Here, our understanding of risk and our acceptance of the limitations matter.

Firstly, risk taking is more of an art. It is a personality trait. It is an attitude. It is a way of life.

It rarely comes easily to anybody. So, in the world of investing, most of us seek the wrong kind of risks around the wrong hour. And, we then live through the excruciating pain of time. Seeking the right kind of risks at the right time requires a definitive personality.  It is the personality that causes one’s investing to be fashioned in a particular way.

So, when valuations rise to stratospheric levels, selling can happen only if we have the personality to do it. Or, if the decision is made by someone with that kind of personality for us. If everybody is into risk taking when it is the wrong hour, the situation will lead to an “All fall down”.

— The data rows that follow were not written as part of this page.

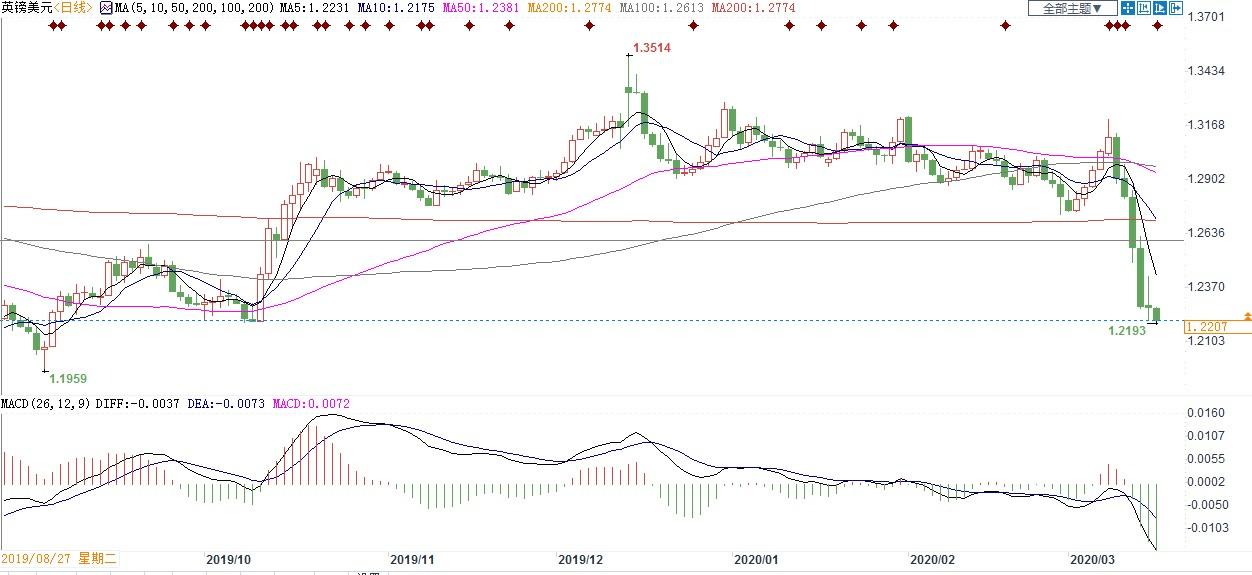Click the MA indicator chart icon
Viewport: 1252px width, 575px height.
coord(105,8)
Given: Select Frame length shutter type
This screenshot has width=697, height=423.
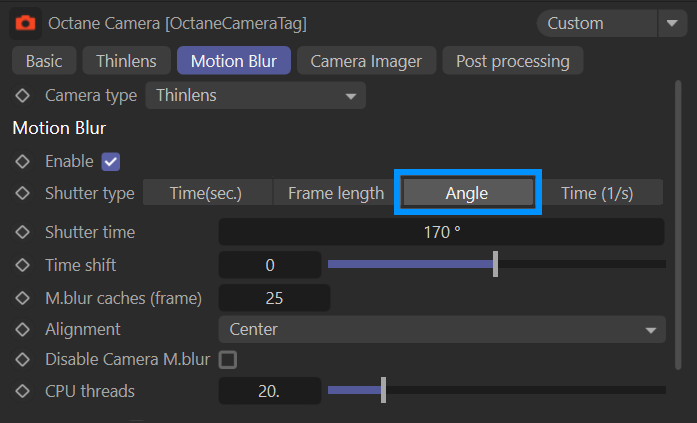Looking at the screenshot, I should [x=336, y=193].
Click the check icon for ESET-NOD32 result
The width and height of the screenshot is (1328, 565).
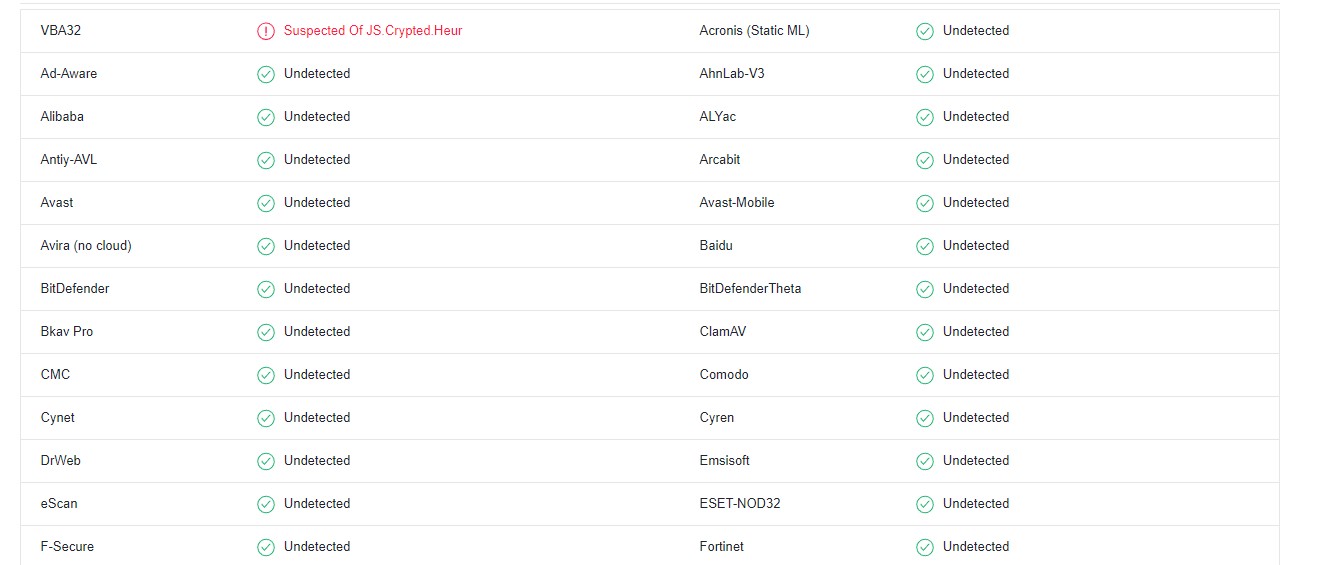tap(925, 504)
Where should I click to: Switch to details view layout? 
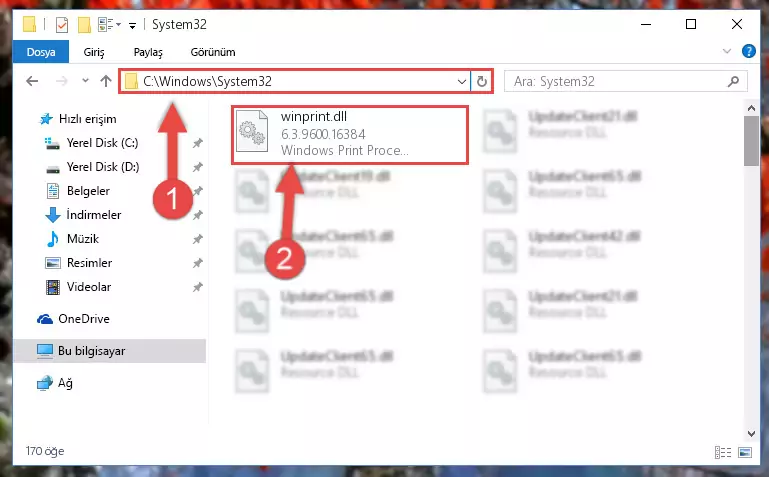(x=722, y=452)
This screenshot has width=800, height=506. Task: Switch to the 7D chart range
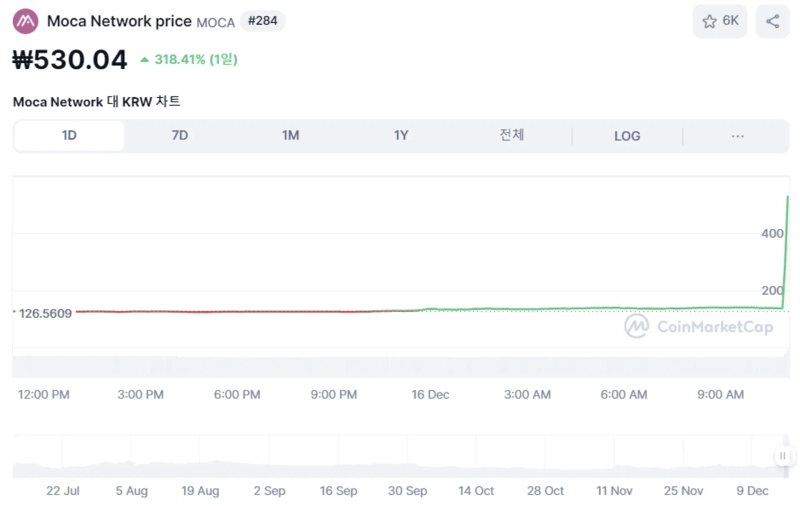click(180, 136)
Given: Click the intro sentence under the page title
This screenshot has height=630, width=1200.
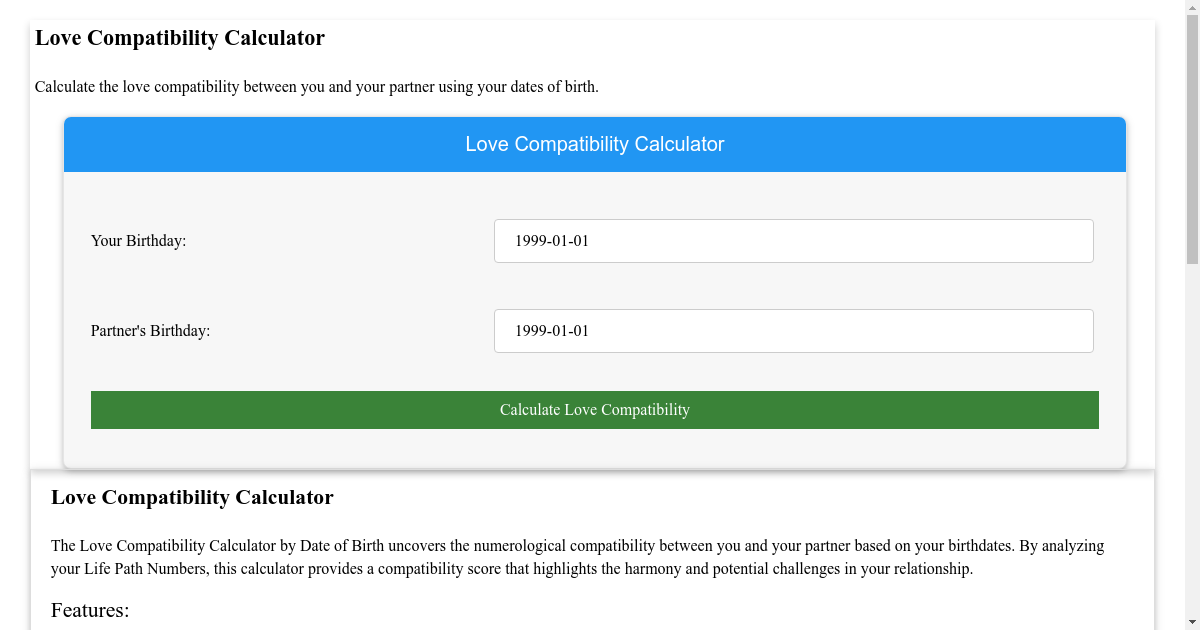Looking at the screenshot, I should point(316,87).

Strangely, we are in a market where indices are at all time high and most portfolios are down. The active risk takers are clearly badly down. This situation can lead us to an even more difficult place if we don’t deal smartly. A smart mind will not show excess in risk taking now. It may be a while before risk taking will work well again. An intelligent investor must seek the right risks, avoid the higher risks, and strive for return of capital.

Return on capital may anyway not be all that great in the coming months for risk seekers. Pragmatists would rather seek return of capital now. When valuations are not really in favour, one must deal with investments in a clinical, pragmatic, and decisive manner. The time to do it is now.

Be Defensive, Stay Contrarian

The genesis for the current meltdown in Indian markets must be understood well and remembered for a long time to come. Interestingly, the indices held steady during this period.  So, what caused this downslide?

Broadly, the markets showed overwhelming faith in smaller companies over the index bellwethers between 2015 and 2017. The poor performance of index bellwethers like tech and pharma during this period contributed to the heavy concentration of investor interest in midcaps and small caps.

The belief that small and mid-cap companies will be insulated from macroeconomic challenges grew on the investor psyche between 2015 and 2017. During this phase, investors gradually moved away from large caps and raised their exposure to midcaps, small caps, and even microcaps. The heavy concentration of fund flows clearly raised returns and valuations in this phase to all-time highs. Valuations spiked up leading to a premium in midcap valuations over even the indices.  This unusual trend persisted for months together. Investors knew this was unusual. But, nobody was ready to go into cash.

It is under these circumstances that valuations in midcaps cracked. With economic macros like exchange rate, oil prices, and inflation turning the markets may be on the cusp of a new trend. This is a good time for contrarian, defensive investing.